Steve Holland Michael Erman
[ワシントン 31日 ロイター] - トランプ米大統領は31日、米国民の医療費負担軽減に向けた取り組みの一環として、海外の製薬会社や一部の中堅バイオ医薬品企業との薬価に関する新たな合意を発表した。
トランプ氏は大統領執務室で各社幹部を招いて開いた会合で、これらの企業が州のメディケイド(低所得者向け医療保険)に対し、「最恵国待遇(MFN)」価格で医薬品を提供することに合意したと説明。「大幅な割引であり、これにより医療費は大きく引き下がるはずだ」と述べた。
合意を締結したのはアステラス製薬、ビーワン・メディシンズ、CSL、ブリッジバイオ、サン・ファーマシューティカル、テバ、UCBを含む9社。
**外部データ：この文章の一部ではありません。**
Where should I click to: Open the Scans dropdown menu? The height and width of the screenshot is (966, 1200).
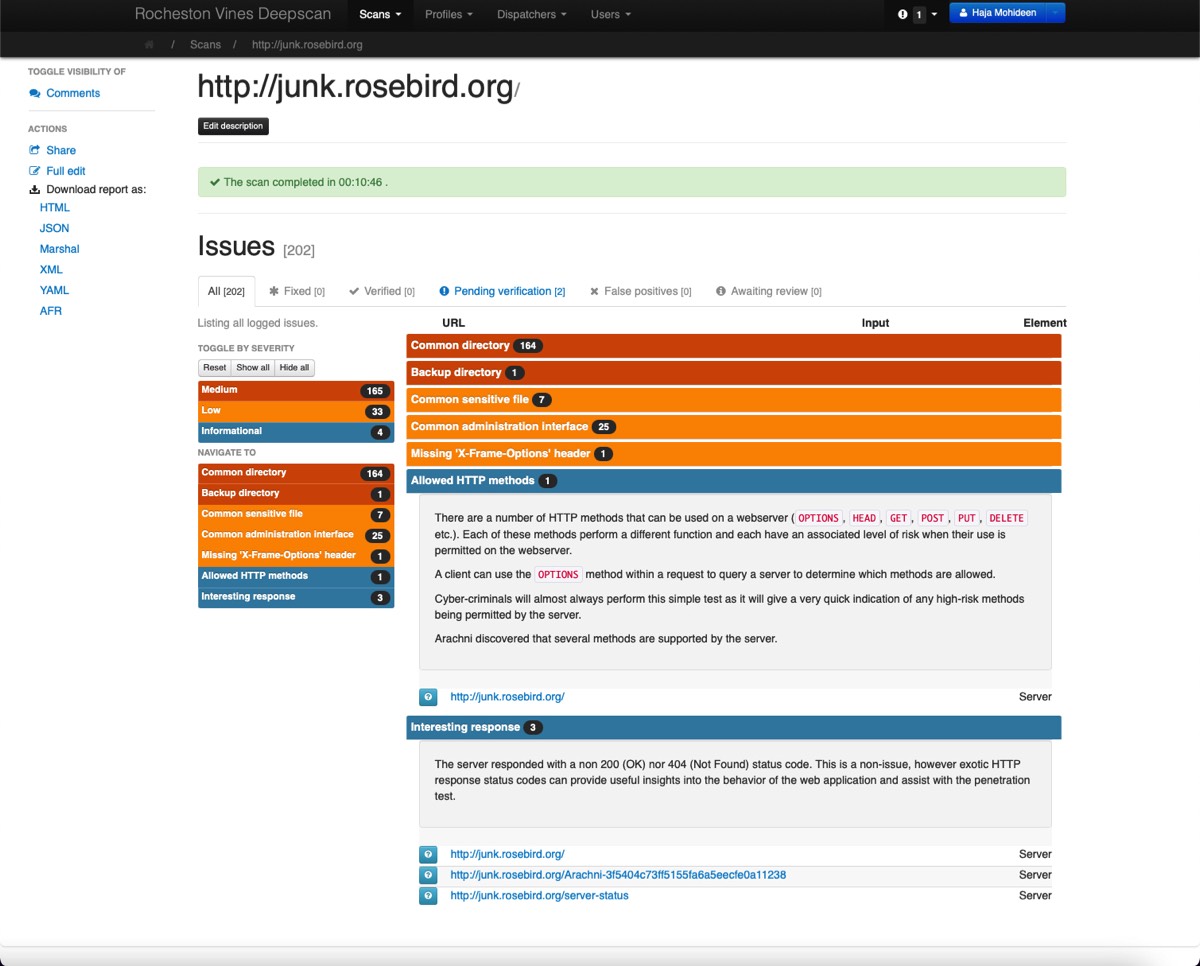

今回の合意は、政権が2025年からファイザー、イーライリリー、アムジェンを含む世界最大手の製薬会社17社と結んできた合意に上乗せする形となる。
米国の患者は現在、他国に比べて処方薬に圧倒的に高い金額を支払っており、その金額は他の先進国の約3倍に達することもある。トランプ氏は製薬会社に対し、他国の患者が支払う水準まで価格を引き下げるよう圧力をかけてきた。